Conflicts of Rules and Reality
Although it is sound practice and a universal rule to disconnect the DG system promptly when a fault occurs, there are sometimes unintended consequences. For example, many modern loads are served with underground cable at the primary distribution level. The cable is commonly run from an overhead line with fuses at the riser pole to separate other utility customers from faults on the cable. The fuses are sized to blow quickly because it's assumed that all cable faults are permanent.
In addition, larger DG units commonly have their own service transformer. Therefore, requiring the DG unit to disconnect at the first sign of trouble could leave the service transformer isolated without load and served with one or two open phases.

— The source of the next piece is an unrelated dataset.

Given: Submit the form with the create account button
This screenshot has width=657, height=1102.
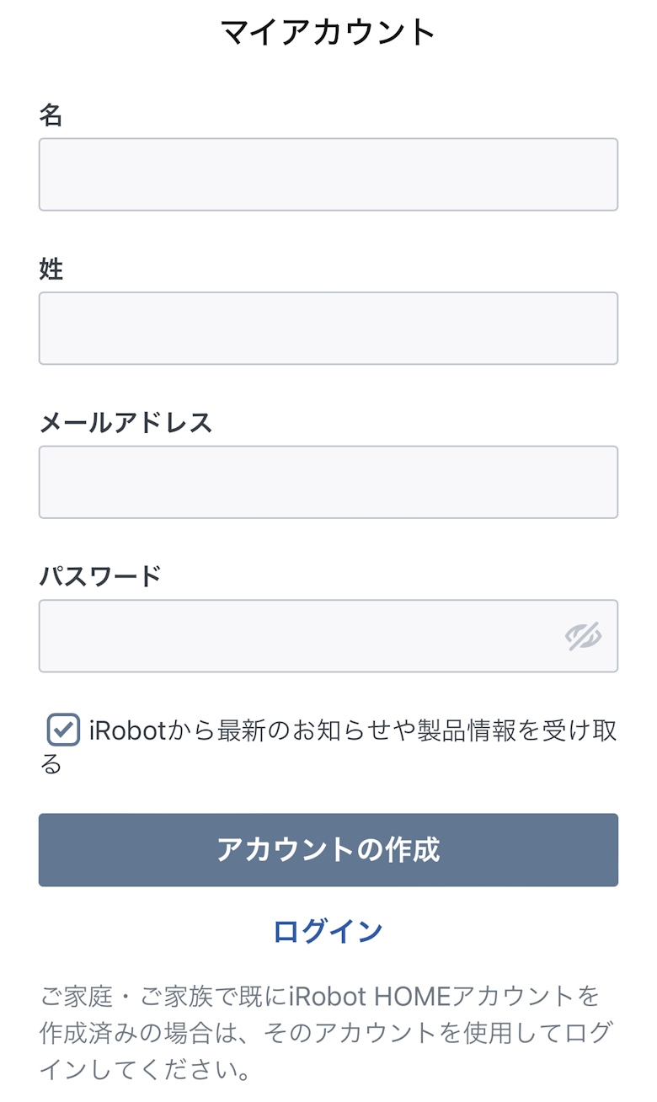Looking at the screenshot, I should pyautogui.click(x=329, y=849).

Fig. 5, on page 32, illustrates this situation with a delta-wye grounded service transformer. A negative sequence relay can easily detect an open-fuse condition at the generator, tripping the breaker and yielding a classic ferroresonance condition. The capacitance of the cable appears in series with the magnetizing inductance of the transformer, which can result in very high voltages and currents (see Fig. 6, on page 32). If a small amount of load remains connected, it can sustain damage. The transformer and its arresters have been known to fail if the condition persists. Unfortunately, this condition tends to persist unless line crews are nearby to correct it. Frequently, conventional relaying behind the fuse will not detect ferroresonance until something else fails.

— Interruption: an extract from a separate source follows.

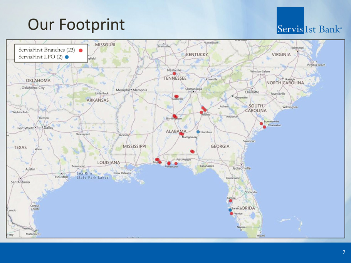Screen dimensions: 351x263
Task: Select the Jacksonville city label
Action: tap(242, 168)
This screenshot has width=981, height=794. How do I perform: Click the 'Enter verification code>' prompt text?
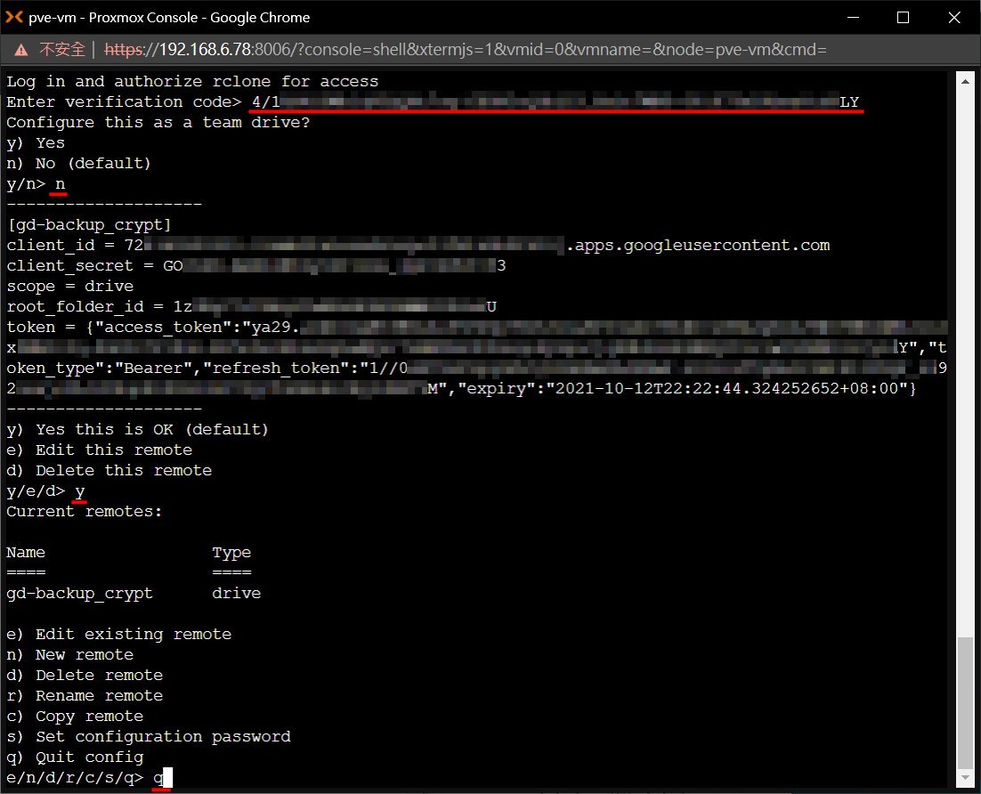click(124, 101)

This situation is not unique to DG installations. It also occurs in many modern commercial loads where the loads are automatically disconnected from the mains and transferred to backup power the moment a problem with the utility system appears.
One solution is to arrange the load, if possible, so there is always some non-trivial load on the transformer when the isolation occurs.
Another solution is to employ a 3-phase switch (such as a recloser) on the primary side of the service. Unfortunately, this adds a relatively large expense for smaller DG sites and may eliminate much of the economic advantage of the DG. Utilities may choose to replace the riser-pole fuses with solid blades, which results in a slight degradation of power quality and reliability to the rest of the feeder. More customers now experience inconvenience from failures on the cable system.
DG systems can greatly improve power reliability for generator owners when they provide backup for an interruption in utility service. But power quality for other customers on a utility system may be slightly worse because of changes needed to accommodate a DG system. DG owners should expect charges for engineering services and additional equipment, and utilities should expect compromises in long-established operating practices.
End users that produce high-value products and suffer frequent outages have the most to gain. And while they may experience an improvement in reliability, they shouldn't necessarily expect better power quality when running off-grid. Because of a weaker source, voltage sags from motor starting and harmonic distortion are much likely to be worse. It may be impossible to operate some loads without interconnection.